Tim: You worked at an agency and then started Lamark?

Bryan: Yes, I worked at a direct marketing agency focused on customer acquisition for three years. My last year there I was in a Director role overseeing channel partnerships, and really our goal was to go out and find other marketing companies who could leverage our data insights. That really exposed me to how large the marketing platform is, and how many different channels there are, and how consumers are engaging with media and how that was changing, and that really gave me a fire to do something more comprehensive.

When my boss didn’t see that path I decided it wasn’t for me.

Tim: It sounds like digital marketing was reallY the core of how this all got started. I’m curious when you went to found Lamark, what was it about digital marketing that told you this was it?

Bryan: Just the trend. I mean the usage of the Internet has been up. Even in college and even in high school there was the internet, and even before that there was Prodigy and Netscape and all these other things. You see the evolution of the web as we went, and all the different activities that were going on. Facebook, I’ve actually was a– I got my Facebook birthday of 13 years about three months ago. I’ve been on Facebook pretty much as long as Facebook’s been out.

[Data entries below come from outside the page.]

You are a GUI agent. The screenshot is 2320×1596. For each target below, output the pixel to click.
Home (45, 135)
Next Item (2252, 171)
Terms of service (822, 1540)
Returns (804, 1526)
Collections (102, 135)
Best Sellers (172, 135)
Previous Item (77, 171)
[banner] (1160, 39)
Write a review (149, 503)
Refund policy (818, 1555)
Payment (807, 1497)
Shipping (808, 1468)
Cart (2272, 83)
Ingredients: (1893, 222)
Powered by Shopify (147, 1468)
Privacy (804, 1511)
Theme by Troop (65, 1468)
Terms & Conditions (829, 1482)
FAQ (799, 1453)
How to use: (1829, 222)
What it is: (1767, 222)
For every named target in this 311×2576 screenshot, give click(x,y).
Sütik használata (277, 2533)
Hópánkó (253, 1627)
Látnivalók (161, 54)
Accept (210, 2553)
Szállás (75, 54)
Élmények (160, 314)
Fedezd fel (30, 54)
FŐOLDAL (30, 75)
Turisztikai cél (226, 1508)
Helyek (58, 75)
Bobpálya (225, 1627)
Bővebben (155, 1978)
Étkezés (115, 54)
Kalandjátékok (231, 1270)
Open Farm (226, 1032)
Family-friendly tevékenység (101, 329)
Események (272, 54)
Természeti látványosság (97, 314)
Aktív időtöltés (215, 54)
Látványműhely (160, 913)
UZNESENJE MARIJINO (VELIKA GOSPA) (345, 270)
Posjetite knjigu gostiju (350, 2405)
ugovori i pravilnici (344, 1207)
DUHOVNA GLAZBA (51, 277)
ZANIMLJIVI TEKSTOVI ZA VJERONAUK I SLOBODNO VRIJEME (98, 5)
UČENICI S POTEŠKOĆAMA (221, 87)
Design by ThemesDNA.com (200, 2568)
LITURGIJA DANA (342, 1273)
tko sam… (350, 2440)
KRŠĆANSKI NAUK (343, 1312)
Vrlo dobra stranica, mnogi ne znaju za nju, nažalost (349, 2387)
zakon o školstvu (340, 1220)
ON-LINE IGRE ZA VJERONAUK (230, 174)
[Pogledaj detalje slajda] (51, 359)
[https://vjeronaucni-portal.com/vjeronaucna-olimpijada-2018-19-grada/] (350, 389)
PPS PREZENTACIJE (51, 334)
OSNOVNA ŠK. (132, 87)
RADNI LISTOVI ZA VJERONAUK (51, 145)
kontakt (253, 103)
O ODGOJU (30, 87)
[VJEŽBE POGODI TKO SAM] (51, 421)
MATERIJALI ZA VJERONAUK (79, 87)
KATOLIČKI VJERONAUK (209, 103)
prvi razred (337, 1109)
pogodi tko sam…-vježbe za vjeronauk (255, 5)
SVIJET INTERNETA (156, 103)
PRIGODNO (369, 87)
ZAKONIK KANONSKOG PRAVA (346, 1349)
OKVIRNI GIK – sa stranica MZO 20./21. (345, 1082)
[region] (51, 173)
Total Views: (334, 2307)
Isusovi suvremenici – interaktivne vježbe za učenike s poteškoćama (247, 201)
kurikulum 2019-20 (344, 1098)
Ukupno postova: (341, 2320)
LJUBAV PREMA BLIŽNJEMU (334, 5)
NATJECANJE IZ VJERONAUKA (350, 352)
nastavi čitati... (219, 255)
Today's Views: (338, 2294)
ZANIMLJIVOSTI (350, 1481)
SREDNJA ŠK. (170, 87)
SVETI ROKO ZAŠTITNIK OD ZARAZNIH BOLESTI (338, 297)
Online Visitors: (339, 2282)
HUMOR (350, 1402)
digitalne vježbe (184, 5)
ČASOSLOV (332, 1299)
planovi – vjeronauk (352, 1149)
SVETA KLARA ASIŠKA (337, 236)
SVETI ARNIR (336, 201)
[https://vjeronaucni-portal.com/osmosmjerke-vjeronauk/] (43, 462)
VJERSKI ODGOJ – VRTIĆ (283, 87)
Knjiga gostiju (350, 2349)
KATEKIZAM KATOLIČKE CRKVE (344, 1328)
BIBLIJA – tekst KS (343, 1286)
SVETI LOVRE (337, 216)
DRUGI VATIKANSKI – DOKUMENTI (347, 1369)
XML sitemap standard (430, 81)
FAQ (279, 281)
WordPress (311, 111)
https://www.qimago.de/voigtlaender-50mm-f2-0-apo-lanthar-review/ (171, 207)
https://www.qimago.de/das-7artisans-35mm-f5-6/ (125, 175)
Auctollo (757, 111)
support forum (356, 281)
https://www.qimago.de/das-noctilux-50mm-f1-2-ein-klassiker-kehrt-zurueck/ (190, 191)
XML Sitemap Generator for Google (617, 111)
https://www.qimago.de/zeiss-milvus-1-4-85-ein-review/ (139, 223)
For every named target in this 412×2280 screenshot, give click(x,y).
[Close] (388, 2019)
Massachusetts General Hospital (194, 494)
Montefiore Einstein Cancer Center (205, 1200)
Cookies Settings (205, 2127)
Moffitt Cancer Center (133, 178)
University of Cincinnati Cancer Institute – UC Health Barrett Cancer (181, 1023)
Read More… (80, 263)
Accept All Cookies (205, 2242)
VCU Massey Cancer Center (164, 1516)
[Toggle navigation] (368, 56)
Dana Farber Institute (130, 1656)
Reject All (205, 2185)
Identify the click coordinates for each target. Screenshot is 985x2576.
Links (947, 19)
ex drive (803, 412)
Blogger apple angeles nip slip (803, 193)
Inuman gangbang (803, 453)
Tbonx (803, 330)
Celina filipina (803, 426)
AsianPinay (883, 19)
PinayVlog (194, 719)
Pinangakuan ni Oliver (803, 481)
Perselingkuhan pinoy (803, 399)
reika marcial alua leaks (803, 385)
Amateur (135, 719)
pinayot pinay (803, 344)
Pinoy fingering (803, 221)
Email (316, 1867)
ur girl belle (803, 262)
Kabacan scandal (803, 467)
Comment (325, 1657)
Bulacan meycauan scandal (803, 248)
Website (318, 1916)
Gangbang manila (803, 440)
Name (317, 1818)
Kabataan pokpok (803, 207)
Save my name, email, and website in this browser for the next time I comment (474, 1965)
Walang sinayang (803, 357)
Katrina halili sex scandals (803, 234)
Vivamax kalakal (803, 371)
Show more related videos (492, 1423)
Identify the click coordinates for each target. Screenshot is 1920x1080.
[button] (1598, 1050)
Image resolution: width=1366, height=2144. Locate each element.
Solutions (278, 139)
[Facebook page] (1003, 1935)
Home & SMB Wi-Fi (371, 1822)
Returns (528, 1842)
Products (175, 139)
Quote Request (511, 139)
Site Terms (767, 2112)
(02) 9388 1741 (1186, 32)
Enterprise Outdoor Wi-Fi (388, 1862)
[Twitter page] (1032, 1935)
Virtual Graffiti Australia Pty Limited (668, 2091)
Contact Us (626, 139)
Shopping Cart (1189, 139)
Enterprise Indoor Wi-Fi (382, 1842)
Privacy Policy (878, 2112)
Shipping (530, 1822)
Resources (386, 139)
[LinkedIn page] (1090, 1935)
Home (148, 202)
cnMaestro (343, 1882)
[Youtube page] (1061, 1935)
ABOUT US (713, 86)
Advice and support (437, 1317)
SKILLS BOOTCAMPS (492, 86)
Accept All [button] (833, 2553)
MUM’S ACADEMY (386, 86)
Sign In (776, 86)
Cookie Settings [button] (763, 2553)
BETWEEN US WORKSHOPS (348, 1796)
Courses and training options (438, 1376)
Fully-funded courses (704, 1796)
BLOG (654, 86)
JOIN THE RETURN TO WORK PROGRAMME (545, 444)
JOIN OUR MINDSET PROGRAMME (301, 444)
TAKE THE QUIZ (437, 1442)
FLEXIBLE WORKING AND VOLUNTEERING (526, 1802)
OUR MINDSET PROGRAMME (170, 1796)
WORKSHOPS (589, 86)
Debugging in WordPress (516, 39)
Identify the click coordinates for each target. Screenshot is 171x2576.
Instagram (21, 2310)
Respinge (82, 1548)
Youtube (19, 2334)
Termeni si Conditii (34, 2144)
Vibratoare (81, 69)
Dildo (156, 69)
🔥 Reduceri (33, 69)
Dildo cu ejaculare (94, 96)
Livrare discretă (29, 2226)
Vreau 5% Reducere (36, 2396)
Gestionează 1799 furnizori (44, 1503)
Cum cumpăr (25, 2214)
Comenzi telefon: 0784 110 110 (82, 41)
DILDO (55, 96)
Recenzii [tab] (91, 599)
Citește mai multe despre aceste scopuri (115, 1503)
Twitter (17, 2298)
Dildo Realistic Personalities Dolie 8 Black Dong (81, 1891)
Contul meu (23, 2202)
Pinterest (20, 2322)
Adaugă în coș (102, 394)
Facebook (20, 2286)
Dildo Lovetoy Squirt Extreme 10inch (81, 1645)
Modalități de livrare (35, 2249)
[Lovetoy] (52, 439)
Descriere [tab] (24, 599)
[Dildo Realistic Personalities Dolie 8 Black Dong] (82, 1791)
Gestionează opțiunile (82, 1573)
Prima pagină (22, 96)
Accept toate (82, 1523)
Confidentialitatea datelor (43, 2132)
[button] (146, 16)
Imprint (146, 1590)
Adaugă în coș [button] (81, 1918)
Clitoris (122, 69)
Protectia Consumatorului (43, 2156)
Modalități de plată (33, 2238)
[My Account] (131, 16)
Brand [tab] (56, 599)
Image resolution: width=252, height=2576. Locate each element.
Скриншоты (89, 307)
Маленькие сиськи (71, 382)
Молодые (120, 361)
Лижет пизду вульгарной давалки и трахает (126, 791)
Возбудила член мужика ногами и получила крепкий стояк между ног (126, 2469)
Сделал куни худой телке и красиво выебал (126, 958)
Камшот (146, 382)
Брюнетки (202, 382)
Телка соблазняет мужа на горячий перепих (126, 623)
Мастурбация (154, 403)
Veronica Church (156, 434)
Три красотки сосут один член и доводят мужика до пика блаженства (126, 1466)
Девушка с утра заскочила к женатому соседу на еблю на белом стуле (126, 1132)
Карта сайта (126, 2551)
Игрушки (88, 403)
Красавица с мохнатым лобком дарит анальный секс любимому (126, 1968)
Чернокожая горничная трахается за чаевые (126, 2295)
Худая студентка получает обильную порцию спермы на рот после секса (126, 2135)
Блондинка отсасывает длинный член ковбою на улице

Just seeing the trend of the usage and how people are consuming media and how digital was starting to become some so much more ingrained in every aspect of life, e-commerce was starting to blossom, things were starting to happen. 10 years ago where you could see that path, and I said to my boss, I said, “This is like a dinosaur to land a Jets Man, they’re flying by, and we’re sitting here on the ground looking at the gap.” To me it was it was evident, starting to build and I knew that at least I felt that would be the future.

Tim: Sure. A lot of agencies when they talk full-service, they mean specifically something more than digital, something more than TV, something more than radio. I’m curious what is involved in being a full-service digital team?

Bryan: Sure. We do traditional as well; although, it’s not our bread and butter. I mean we have really good rates on how we buy traditional, we have some great partnerships with very large traditional agencies who outsource digital to us and even some of the publishers and networks direct me to a business with. We actually do some traditional radio TV print Direct Mail, so we have that in our arsenal it’s just not really what makes us super unique because digital is such a larger landscape.

When you take full service digital from our perspective, that’s really everything from idea to execution, from creative to web, to organic content creation, search optimization, paid media, whether it’s search social, display, email, et cetera. Full-service for us is being able to take concept create that concept of something tangible and then put it out into the world. It used to be we used to say idea to shelf, now it might be more of ideal to mailbox, but really just taking a concept and bring it to life.

Tim: You mentioned transitioning from primarily white-label loop work to working with direct clients. I’m just curious how that transition went for you?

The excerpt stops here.